- _The task_
Exactly the lines from the line that has "The width and height of the screenshot is (600, 416)." through the final line below are to be retyped, and the pictures are not.

Dataset entries:
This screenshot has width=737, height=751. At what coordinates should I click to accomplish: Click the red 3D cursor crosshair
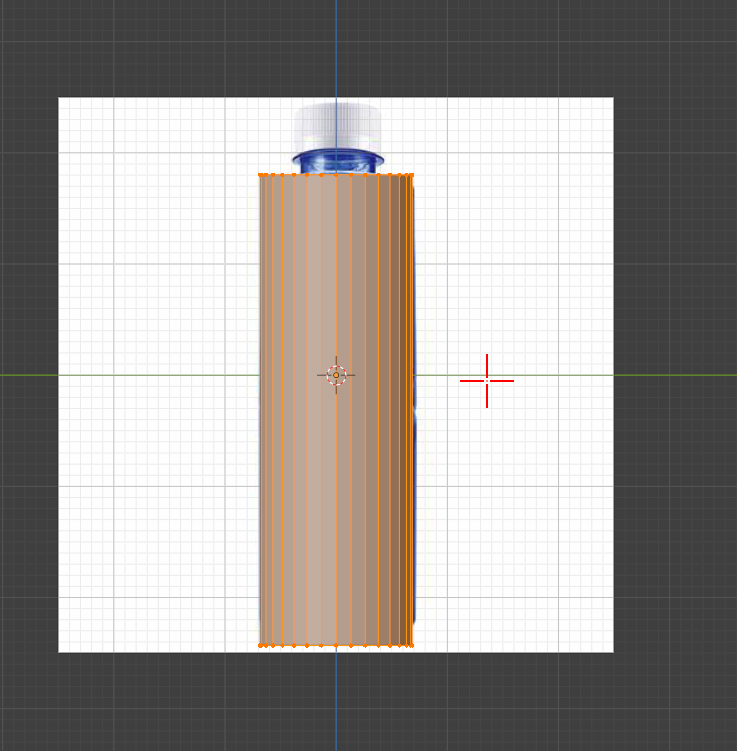click(x=487, y=381)
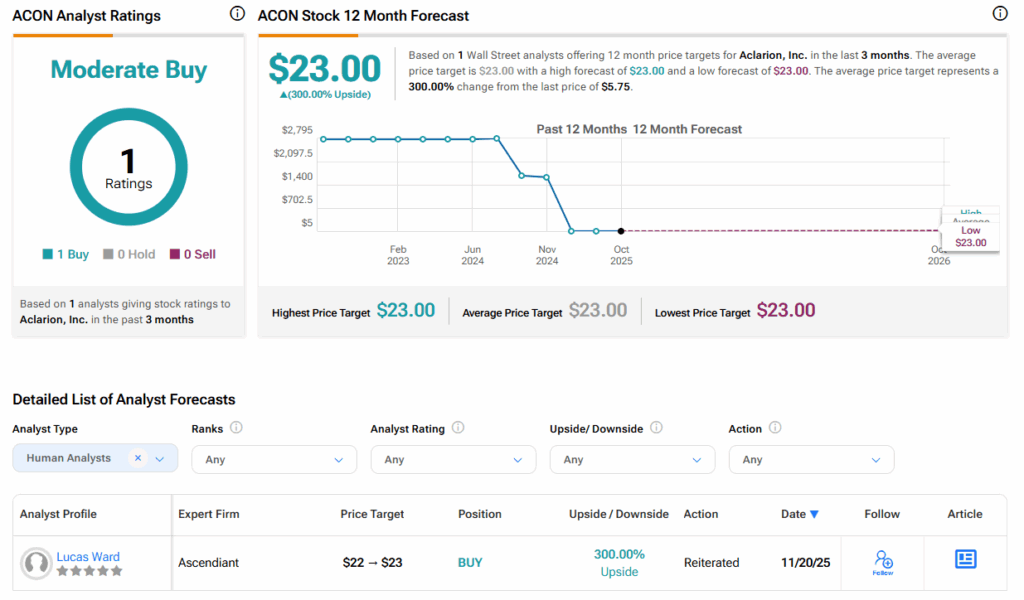1024x600 pixels.
Task: Expand the Analyst Type dropdown
Action: point(160,459)
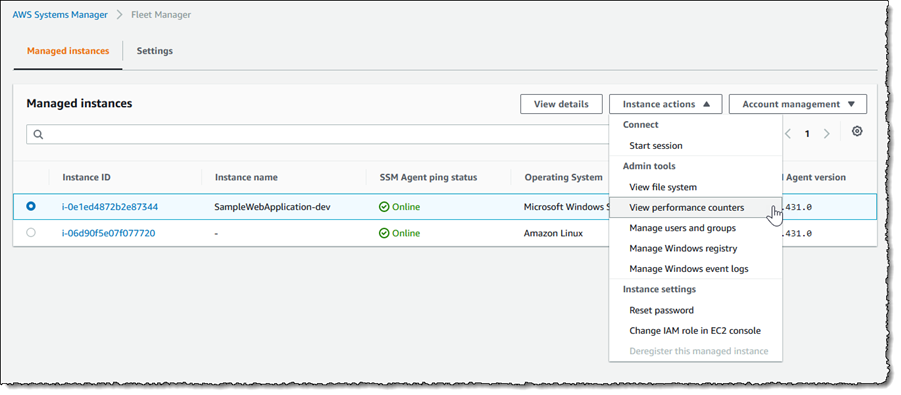Click the View details button

click(561, 104)
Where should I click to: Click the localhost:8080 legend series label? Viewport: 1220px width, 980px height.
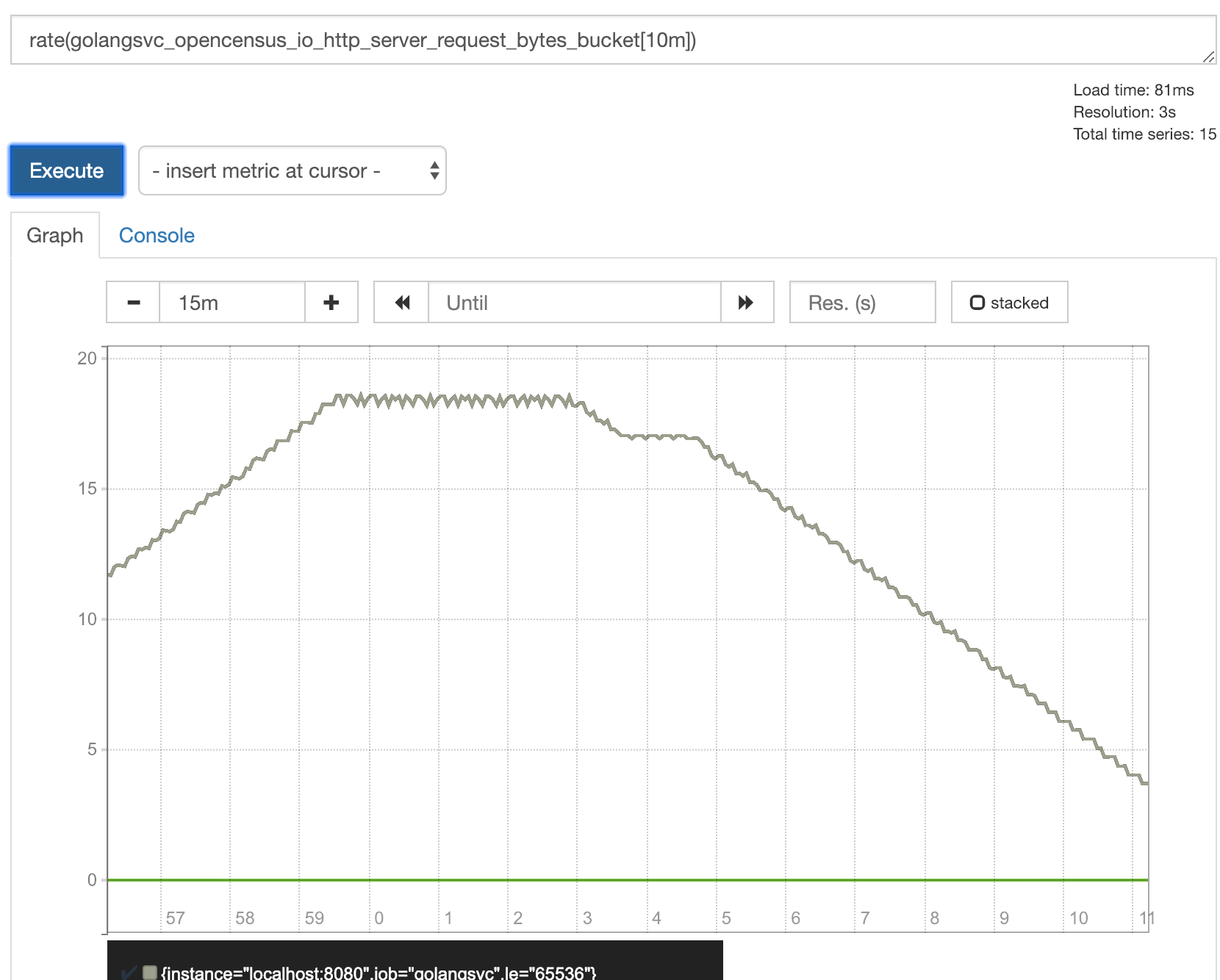[378, 973]
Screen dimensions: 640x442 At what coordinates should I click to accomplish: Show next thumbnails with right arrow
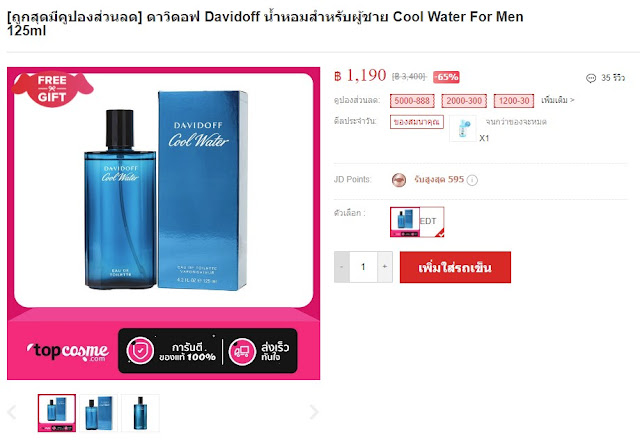coord(313,412)
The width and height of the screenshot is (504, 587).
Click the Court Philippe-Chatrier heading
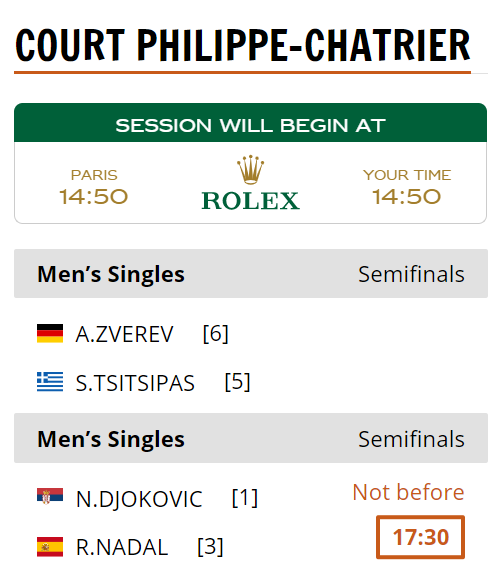pos(243,45)
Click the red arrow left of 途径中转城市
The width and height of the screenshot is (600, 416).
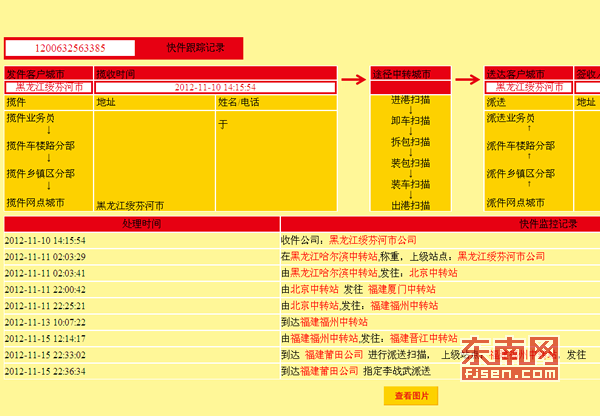[354, 79]
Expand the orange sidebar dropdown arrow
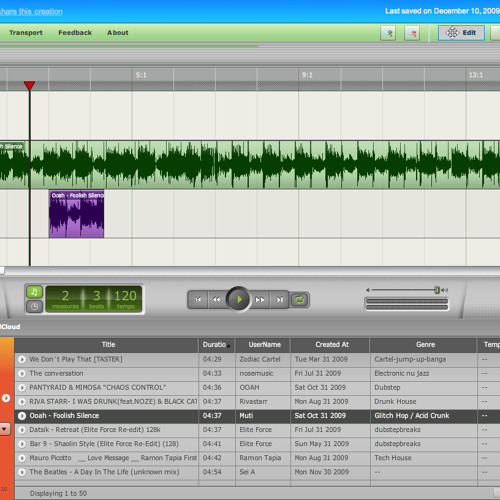The width and height of the screenshot is (500, 500). (5, 429)
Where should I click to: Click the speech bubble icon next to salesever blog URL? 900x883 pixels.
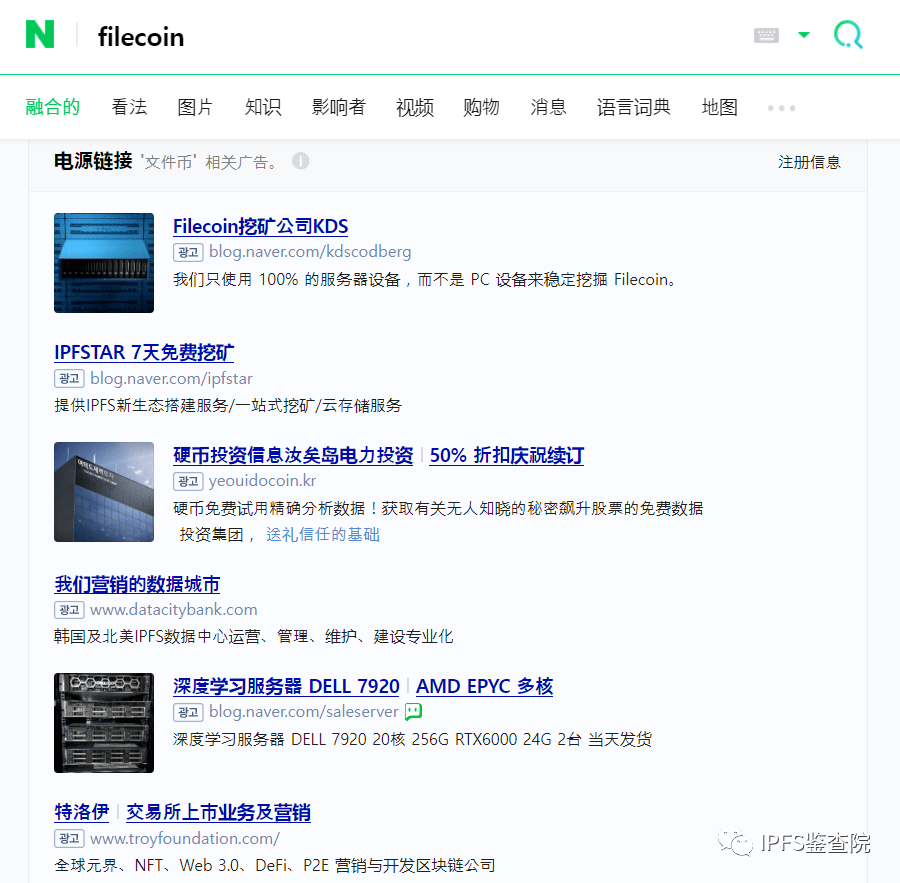click(x=413, y=712)
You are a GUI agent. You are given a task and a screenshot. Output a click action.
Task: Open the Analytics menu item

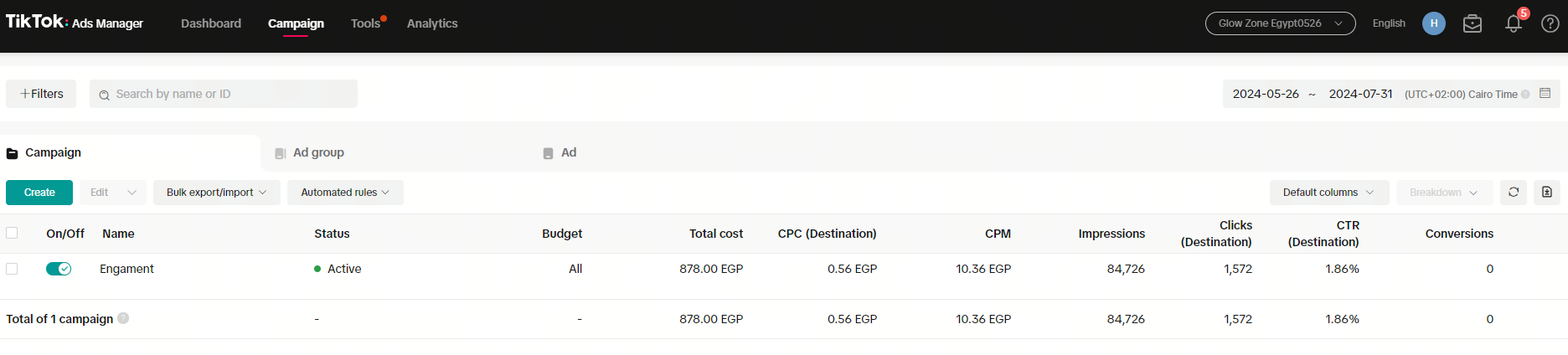coord(432,23)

- _Result of this exercise_
The width and height of the screenshot is (600, 416).
[354, 79]
Expand the orange sidebar dropdown arrow
The width and height of the screenshot is (500, 500). (5, 429)
Where should I click to: Click the speech bubble icon next to salesever blog URL? 900x883 pixels.
click(x=413, y=712)
You are a GUI agent. You are given a task and a screenshot. Output a click action.
Task: Open the Analytics menu item

coord(432,23)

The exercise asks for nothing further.